SHORT PROBLEM:
Output the listing below as a Markdown table with the columns Row and Line. Start at the very first line and end at the line that contains "pos(540,445)", include both of those lines, and leave out any blank lines.

(Dataset records)

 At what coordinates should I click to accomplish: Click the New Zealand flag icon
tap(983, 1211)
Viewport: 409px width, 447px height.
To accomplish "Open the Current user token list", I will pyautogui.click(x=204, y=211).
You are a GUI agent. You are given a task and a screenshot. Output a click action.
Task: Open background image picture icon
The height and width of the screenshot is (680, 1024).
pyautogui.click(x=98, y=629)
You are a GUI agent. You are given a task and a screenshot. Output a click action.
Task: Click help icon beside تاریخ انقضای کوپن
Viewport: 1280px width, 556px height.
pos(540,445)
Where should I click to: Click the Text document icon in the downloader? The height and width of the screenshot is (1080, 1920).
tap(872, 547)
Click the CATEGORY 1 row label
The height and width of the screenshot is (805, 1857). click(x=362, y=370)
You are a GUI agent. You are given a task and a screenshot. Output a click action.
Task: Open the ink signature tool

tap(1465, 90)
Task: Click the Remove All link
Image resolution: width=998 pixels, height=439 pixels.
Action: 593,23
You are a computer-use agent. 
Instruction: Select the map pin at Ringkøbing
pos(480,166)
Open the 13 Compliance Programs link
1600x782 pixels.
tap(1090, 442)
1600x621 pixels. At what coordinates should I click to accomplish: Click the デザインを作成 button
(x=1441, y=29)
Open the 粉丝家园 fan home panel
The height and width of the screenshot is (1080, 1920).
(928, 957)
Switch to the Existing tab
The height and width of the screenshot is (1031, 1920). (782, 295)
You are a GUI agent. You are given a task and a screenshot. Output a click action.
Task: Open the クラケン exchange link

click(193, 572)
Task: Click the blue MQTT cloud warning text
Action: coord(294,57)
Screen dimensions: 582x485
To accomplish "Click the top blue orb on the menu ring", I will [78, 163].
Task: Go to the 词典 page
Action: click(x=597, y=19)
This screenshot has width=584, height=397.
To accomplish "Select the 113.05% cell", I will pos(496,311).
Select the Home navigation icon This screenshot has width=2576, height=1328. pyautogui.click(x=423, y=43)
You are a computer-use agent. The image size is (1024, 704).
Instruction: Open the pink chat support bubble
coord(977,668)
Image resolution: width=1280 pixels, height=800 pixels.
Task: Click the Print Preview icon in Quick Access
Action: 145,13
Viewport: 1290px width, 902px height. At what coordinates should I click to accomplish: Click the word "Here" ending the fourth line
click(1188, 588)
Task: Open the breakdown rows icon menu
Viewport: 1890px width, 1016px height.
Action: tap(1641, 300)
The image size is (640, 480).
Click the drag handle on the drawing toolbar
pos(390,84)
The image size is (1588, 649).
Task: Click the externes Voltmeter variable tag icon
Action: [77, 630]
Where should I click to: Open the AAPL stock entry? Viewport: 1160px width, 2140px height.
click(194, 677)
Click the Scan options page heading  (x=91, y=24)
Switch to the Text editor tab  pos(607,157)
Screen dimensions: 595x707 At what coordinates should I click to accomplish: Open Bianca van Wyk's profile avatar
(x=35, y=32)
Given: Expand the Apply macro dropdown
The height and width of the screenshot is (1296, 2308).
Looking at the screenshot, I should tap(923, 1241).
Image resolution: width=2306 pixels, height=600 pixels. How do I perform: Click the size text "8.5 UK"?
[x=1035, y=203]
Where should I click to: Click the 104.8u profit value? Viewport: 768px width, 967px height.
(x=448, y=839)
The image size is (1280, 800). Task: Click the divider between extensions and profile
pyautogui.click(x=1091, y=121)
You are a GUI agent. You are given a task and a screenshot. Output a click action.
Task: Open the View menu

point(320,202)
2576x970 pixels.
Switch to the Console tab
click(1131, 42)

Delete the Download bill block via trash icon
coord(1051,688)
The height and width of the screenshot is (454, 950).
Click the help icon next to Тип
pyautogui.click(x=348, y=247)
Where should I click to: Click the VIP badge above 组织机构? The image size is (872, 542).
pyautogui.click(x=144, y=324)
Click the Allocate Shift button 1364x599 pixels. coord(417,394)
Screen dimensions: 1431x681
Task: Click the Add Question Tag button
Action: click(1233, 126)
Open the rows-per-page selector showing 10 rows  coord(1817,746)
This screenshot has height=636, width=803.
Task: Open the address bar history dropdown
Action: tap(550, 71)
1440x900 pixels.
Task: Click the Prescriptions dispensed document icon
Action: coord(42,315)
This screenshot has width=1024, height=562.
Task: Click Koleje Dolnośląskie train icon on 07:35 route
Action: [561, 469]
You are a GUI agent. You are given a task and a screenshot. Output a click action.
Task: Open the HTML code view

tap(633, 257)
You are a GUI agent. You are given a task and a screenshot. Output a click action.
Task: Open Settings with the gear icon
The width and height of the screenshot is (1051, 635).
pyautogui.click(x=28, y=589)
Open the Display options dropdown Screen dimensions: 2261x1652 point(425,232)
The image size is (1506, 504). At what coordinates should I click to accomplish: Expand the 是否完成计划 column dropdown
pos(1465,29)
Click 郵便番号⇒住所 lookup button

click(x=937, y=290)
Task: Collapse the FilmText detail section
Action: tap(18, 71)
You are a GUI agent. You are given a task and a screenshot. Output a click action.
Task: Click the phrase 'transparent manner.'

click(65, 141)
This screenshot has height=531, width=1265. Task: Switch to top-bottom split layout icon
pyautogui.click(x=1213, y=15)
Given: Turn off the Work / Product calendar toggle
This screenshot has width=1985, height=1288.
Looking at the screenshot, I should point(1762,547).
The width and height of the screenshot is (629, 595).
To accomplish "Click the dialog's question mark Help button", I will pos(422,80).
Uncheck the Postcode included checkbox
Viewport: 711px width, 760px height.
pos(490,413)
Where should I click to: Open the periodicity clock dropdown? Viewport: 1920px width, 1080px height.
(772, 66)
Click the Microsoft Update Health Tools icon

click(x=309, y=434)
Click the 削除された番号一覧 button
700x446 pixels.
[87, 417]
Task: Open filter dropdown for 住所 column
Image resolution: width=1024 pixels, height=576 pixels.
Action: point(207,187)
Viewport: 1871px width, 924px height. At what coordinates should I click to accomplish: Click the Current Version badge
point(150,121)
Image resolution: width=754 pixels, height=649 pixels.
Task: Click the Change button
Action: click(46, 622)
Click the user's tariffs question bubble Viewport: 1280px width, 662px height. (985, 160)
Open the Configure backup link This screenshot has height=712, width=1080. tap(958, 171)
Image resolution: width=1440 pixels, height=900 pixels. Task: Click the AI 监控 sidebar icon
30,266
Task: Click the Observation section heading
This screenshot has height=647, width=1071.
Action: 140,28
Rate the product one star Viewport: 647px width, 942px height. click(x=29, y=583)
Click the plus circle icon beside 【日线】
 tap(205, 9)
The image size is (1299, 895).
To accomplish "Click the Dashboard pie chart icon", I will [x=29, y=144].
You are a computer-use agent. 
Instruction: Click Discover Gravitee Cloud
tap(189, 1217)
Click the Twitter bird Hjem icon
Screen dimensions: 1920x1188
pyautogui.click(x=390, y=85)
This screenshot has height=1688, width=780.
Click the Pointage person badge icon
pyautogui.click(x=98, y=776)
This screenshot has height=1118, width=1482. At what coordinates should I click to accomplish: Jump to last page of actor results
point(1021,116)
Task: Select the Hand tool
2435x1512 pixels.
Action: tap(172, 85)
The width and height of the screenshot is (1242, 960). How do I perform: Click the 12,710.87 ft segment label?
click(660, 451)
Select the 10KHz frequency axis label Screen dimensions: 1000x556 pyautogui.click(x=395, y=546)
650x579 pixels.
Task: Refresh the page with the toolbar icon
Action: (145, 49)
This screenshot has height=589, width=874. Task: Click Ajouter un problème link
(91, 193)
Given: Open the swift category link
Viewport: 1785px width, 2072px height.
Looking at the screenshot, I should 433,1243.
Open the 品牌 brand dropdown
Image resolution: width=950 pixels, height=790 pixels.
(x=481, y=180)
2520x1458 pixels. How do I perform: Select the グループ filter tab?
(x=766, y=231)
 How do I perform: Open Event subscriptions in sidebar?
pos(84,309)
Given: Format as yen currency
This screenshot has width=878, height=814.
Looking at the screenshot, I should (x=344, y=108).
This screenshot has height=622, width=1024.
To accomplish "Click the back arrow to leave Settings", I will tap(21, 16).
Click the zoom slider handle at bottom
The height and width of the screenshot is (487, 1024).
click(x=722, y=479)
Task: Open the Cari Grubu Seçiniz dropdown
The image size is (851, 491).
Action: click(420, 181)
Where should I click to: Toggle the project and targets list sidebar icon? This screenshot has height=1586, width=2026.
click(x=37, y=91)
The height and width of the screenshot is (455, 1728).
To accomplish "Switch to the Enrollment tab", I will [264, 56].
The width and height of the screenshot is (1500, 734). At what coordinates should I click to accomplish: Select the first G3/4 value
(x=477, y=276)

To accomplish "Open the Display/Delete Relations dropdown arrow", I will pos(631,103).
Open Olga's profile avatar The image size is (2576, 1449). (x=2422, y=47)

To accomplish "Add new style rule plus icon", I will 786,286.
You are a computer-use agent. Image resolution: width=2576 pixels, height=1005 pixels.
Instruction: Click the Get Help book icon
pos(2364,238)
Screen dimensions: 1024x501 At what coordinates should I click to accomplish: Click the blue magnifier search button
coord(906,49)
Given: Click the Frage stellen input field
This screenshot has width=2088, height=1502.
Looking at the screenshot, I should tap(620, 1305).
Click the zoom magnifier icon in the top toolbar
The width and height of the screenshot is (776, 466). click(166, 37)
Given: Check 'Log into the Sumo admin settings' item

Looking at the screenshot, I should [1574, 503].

RESULT:
| Row | Line |
|---|---|
| 1 |  At what coordinates should I click to accomplish: Click the New Zealand flag icon |
| 2 | tap(983, 1211) |
| 3 | Viewport: 409px width, 447px height. |
| 4 | To accomplish "Open the Current user token list", I will pyautogui.click(x=204, y=211). |
| 5 | You are a GUI agent. You are given a task and a screenshot. Output a click action. |
| 6 | Task: Open background image picture icon |
| 7 | The height and width of the screenshot is (680, 1024). |
| 8 | pyautogui.click(x=98, y=629) |
| 9 | You are a GUI agent. You are given a task and a screenshot. Output a click action. |
| 10 | Task: Click help icon beside تاریخ انقضای کوپن |
| 11 | Viewport: 1280px width, 556px height. |
| 12 | pos(540,445) |